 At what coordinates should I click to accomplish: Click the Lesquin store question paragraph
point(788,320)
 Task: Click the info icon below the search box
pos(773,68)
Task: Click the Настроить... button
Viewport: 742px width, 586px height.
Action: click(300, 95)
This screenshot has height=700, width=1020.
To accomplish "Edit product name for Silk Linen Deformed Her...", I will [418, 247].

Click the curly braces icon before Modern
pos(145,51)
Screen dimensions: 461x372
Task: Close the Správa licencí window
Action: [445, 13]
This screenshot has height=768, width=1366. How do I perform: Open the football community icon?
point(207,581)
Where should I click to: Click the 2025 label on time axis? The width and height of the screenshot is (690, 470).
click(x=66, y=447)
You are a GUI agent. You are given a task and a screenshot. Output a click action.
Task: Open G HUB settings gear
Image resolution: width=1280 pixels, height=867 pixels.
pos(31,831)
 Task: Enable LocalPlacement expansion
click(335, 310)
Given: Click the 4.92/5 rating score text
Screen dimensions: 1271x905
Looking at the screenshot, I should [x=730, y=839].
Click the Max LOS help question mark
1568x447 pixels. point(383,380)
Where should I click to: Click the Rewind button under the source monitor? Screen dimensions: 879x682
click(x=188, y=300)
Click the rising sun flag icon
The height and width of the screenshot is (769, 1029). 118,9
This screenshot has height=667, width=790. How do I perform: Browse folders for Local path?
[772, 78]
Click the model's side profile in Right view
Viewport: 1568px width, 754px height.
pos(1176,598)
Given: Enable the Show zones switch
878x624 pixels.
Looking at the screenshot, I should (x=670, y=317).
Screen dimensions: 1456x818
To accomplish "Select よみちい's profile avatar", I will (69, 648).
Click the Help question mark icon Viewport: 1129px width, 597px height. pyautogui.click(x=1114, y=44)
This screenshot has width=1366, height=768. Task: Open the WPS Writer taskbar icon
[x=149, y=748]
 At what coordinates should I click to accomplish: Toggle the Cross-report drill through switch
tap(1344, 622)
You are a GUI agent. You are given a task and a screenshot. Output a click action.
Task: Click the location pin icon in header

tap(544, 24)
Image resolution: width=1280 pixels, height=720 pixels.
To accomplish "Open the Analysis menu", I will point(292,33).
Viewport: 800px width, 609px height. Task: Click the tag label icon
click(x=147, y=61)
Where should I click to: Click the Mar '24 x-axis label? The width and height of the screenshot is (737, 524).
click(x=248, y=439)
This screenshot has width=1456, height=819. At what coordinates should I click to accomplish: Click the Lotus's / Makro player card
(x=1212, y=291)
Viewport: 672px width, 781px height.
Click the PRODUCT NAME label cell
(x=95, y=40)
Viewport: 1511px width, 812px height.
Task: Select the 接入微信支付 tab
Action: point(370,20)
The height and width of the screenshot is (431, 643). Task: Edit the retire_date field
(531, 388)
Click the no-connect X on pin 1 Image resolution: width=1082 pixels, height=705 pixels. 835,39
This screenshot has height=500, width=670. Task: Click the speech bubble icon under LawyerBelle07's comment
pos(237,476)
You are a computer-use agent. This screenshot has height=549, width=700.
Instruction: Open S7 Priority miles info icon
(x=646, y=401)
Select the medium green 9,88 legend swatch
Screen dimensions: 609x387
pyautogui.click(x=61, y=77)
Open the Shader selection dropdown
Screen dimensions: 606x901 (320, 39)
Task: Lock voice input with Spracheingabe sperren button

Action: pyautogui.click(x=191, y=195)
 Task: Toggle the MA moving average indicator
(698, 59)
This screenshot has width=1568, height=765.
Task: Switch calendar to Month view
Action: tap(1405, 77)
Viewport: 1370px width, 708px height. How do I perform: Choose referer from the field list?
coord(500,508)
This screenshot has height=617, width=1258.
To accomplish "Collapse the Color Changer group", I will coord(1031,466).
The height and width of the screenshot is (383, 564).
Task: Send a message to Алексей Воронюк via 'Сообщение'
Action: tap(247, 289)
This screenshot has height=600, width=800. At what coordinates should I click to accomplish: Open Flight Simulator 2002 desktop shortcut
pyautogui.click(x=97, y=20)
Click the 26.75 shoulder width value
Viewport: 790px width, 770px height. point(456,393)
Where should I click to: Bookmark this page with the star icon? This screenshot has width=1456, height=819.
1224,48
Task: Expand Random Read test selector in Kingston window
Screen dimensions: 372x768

________________________________________

**YOUR INSTRUCTIONS**
Every entry must appear in the answer exactly as written.

**RESPONSE AREA**
 At what coordinates should I click to accomplish: Click the Lesquin store question paragraph
point(788,320)
 Task: Click the info icon below the search box
pos(773,68)
Task: Click the Настроить... button
Viewport: 742px width, 586px height.
Action: click(300, 95)
This screenshot has height=700, width=1020.
To accomplish "Edit product name for Silk Linen Deformed Her...", I will [418, 247].

Click the curly braces icon before Modern
pos(145,51)
Screen dimensions: 461x372
Task: Close the Správa licencí window
Action: [445, 13]
This screenshot has height=768, width=1366. How do I perform: Open the football community icon?
point(207,581)
Where should I click to: Click the 2025 label on time axis? The width and height of the screenshot is (690, 470).
click(x=66, y=447)
You are a GUI agent. You are given a task and a screenshot. Output a click action.
Task: Open G HUB settings gear
Image resolution: width=1280 pixels, height=867 pixels.
pos(31,831)
 Task: Enable LocalPlacement expansion
click(335, 310)
Given: Click the 4.92/5 rating score text
Screen dimensions: 1271x905
Looking at the screenshot, I should [x=730, y=839].
Click the Max LOS help question mark
1568x447 pixels. point(383,380)
Where should I click to: Click the Rewind button under the source monitor? Screen dimensions: 879x682
click(x=188, y=300)
Click the rising sun flag icon
The height and width of the screenshot is (769, 1029). 118,9
This screenshot has height=667, width=790. How do I perform: Browse folders for Local path?
[772, 78]
Click the model's side profile in Right view
Viewport: 1568px width, 754px height.
pos(1176,598)
Given: Enable the Show zones switch
878x624 pixels.
Looking at the screenshot, I should (x=670, y=317).
Screen dimensions: 1456x818
To accomplish "Select よみちい's profile avatar", I will (69, 648).
Click the Help question mark icon Viewport: 1129px width, 597px height. pyautogui.click(x=1114, y=44)
This screenshot has width=1366, height=768. Task: Open the WPS Writer taskbar icon
[x=149, y=748]
 At what coordinates should I click to accomplish: Toggle the Cross-report drill through switch
tap(1344, 622)
You are a GUI agent. You are given a task and a screenshot. Output a click action.
Task: Click the location pin icon in header

tap(544, 24)
Image resolution: width=1280 pixels, height=720 pixels.
To accomplish "Open the Analysis menu", I will point(292,33).
Viewport: 800px width, 609px height. Task: Click the tag label icon
click(x=147, y=61)
Where should I click to: Click the Mar '24 x-axis label? The width and height of the screenshot is (737, 524).
click(x=248, y=439)
This screenshot has width=1456, height=819. At what coordinates should I click to accomplish: Click the Lotus's / Makro player card
(x=1212, y=291)
Viewport: 672px width, 781px height.
Click the PRODUCT NAME label cell
(x=95, y=40)
Viewport: 1511px width, 812px height.
Task: Select the 接入微信支付 tab
Action: point(370,20)
The height and width of the screenshot is (431, 643). Task: Edit the retire_date field
(531, 388)
Click the no-connect X on pin 1 Image resolution: width=1082 pixels, height=705 pixels. 835,39
This screenshot has height=500, width=670. Task: Click the speech bubble icon under LawyerBelle07's comment
pos(237,476)
You are a computer-use agent. This screenshot has height=549, width=700.
Instruction: Open S7 Priority miles info icon
(x=646, y=401)
Select the medium green 9,88 legend swatch
Screen dimensions: 609x387
pyautogui.click(x=61, y=77)
Open the Shader selection dropdown
Screen dimensions: 606x901 (320, 39)
Task: Lock voice input with Spracheingabe sperren button

Action: pyautogui.click(x=191, y=195)
 Task: Toggle the MA moving average indicator
(698, 59)
This screenshot has width=1568, height=765.
Task: Switch calendar to Month view
Action: tap(1405, 77)
Viewport: 1370px width, 708px height. How do I perform: Choose referer from the field list?
coord(500,508)
This screenshot has height=617, width=1258.
To accomplish "Collapse the Color Changer group", I will coord(1031,466).
The height and width of the screenshot is (383, 564).
Task: Send a message to Алексей Воронюк via 'Сообщение'
Action: tap(247, 289)
This screenshot has height=600, width=800. At what coordinates should I click to accomplish: Open Flight Simulator 2002 desktop shortcut
pyautogui.click(x=97, y=20)
Click the 26.75 shoulder width value
Viewport: 790px width, 770px height. point(456,393)
Where should I click to: Bookmark this page with the star icon? This screenshot has width=1456, height=819.
1224,48
Task: Expand Random Read test selector in Kingston window
Screen dimensions: 372x768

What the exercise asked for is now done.